KALYUG
("age
of discord," 1980)
Hindi, color, 143 minutes.
Directed by Shyam Benegal.
Screenplay:
Girish Karnad and Shyam Benegal. Dialogues: Pt. Satyadev Dube.
Photography: Govind Nihalani. Music: Vanraj Bhatia.
Shyam Benegal's austere and radically secularized reinterpretation of the MAHABHARATA,
based on a screenplay co-written by him and eminent actor and playwright Girish
Karnad, displays how effectively the main story of the great classical epic
may be overlaid on contemporary India's industrial dynastiesand also perhaps,
at what cost, in terms of lost epic themes. The film has a lot going for it:
it is well crafted, beautifully paced, and superbly and understatedly acted
by an all-star cast. Moreover, the basic parallels it draws are more than plausible,
since the epic's portrait of the intrigues, alliances, and ultimate self-destruction
of a sprawling royal clan points to systemic flaws in the power structure of
the patriarchal extended kinship networks within which many Indians live. But
the traditional MAHABHARATA is also about much more than just dysfunctional
families: it firmly believes in something called dharma (mundane and
cosmic order), in a divine and personalized power behind dharma, and
in social renewal arising out of even the most terrible destruction. Remove
all this, as KALYUG does, and (when the bloodletting and strife is over) you
may be left with....nought. This is, of course, the literal meaning of kali
(often shortened to kal in spoken Hindi), the spirit of the present age
(yuga) of discord which, in classical Hindu chronology, the MAHABHARATA
war is supposed to have ushered in. In choosing this title, Benegal seems to
suggest that an epic of our contemporaryindustrial age is necessarily bleak
and nihilistic.


As with other modern retellings of the story (e.g., the 1980 film HUM PANCH),
KALYUG will not really work for viewers who are not already conversant with
the epic's main story of the relationships and conflicts between two rival sets
of first cousins. A hastily-sketched family tree in the opening sequence lays
out the main characters; their epic parallels are immediately apparent to those
in the know, while their sheer number can only overwhelm the uninitiated. Some
characters retain their epic names (Bhisma, Karan/Karna, Dharm Raj for Yudhishthira)
while others receive new names that are themselves often suggestive of epic
epithetsthus Kunti becomes Savitri, paragon of faithful wives; Bhima becomes
Bal Raj (suggesting his physical strength or bala); Duryodhana becomes
Dhan Raj (the "king of wealth," since he craves the patrimony). There
is even a Kishen (a common variation on Krishna), who is predictably a partisan
of the Pandava-surrogates, but he plays an exceedingly minor role. Indeed, the
only gods in this saga are objets d'art in the elegant sitting rooms of the
two elite families, and there is perhaps a trace of ironic humor in their placement:
a five-faced silver Shiva lingam in the living room of the sons of the late
Puran Chand (the Pandavas), and a four-armed sandstone Vishnu in that of the
sons of Puran's elder but wheelchair-bound brother Khubchand (the Kauravas).

* **Dataset extract**:
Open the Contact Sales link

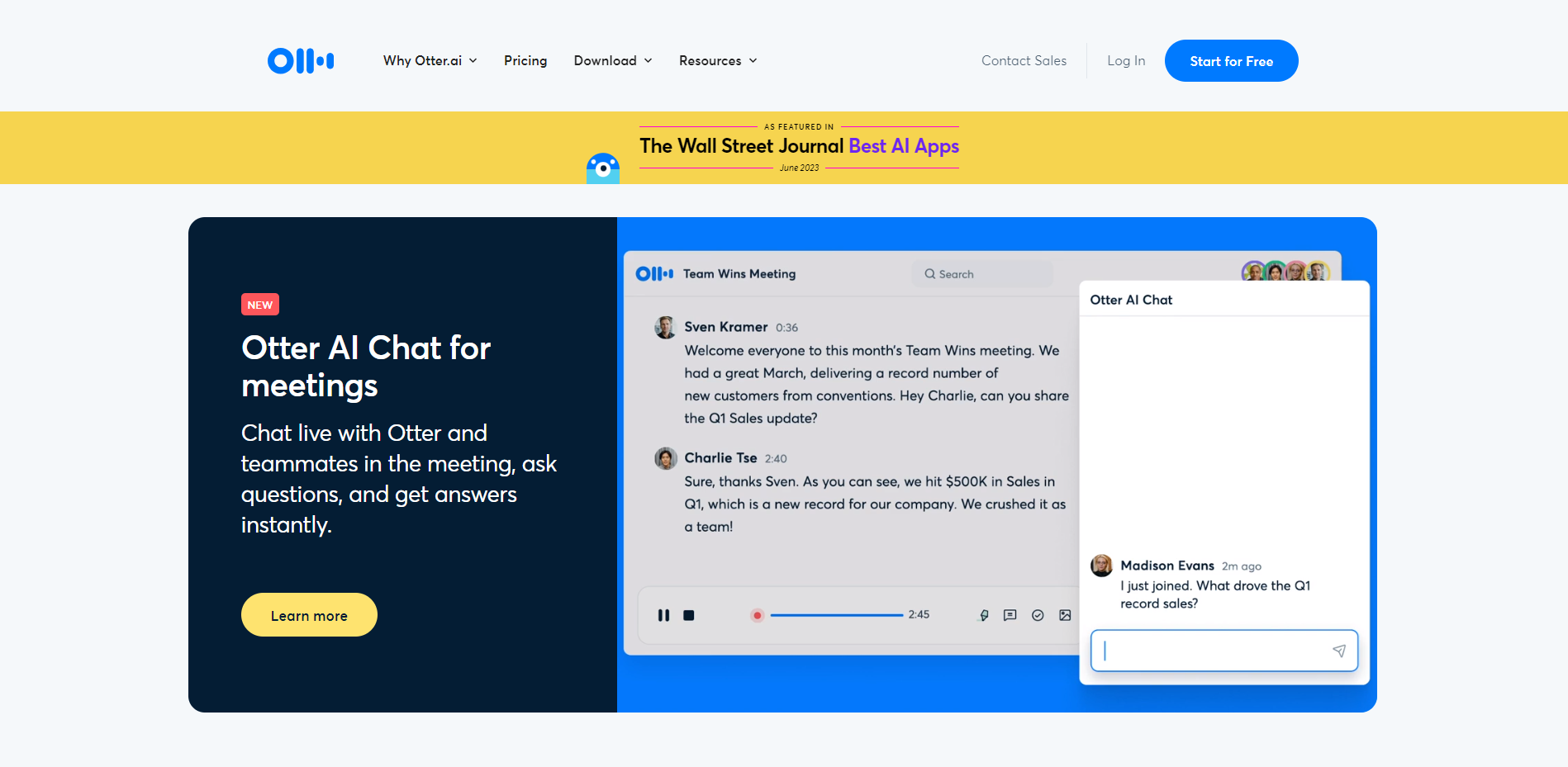click(x=1024, y=61)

* **Brief**: Reproduce the Kalyug review from "As with other" to "Raj for Yudhishthira)". The data is separate from the Kalyug review.

* **Complete response**:
As with other modern retellings of the story (e.g., the 1980 film HUM PANCH),
KALYUG will not really work for viewers who are not already conversant with
the epic's main story of the relationships and conflicts between two rival sets
of first cousins. A hastily-sketched family tree in the opening sequence lays
out the main characters; their epic parallels are immediately apparent to those
in the know, while their sheer number can only overwhelm the uninitiated. Some
characters retain their epic names (Bhisma, Karan/Karna, Dharm Raj for Yudhishthira)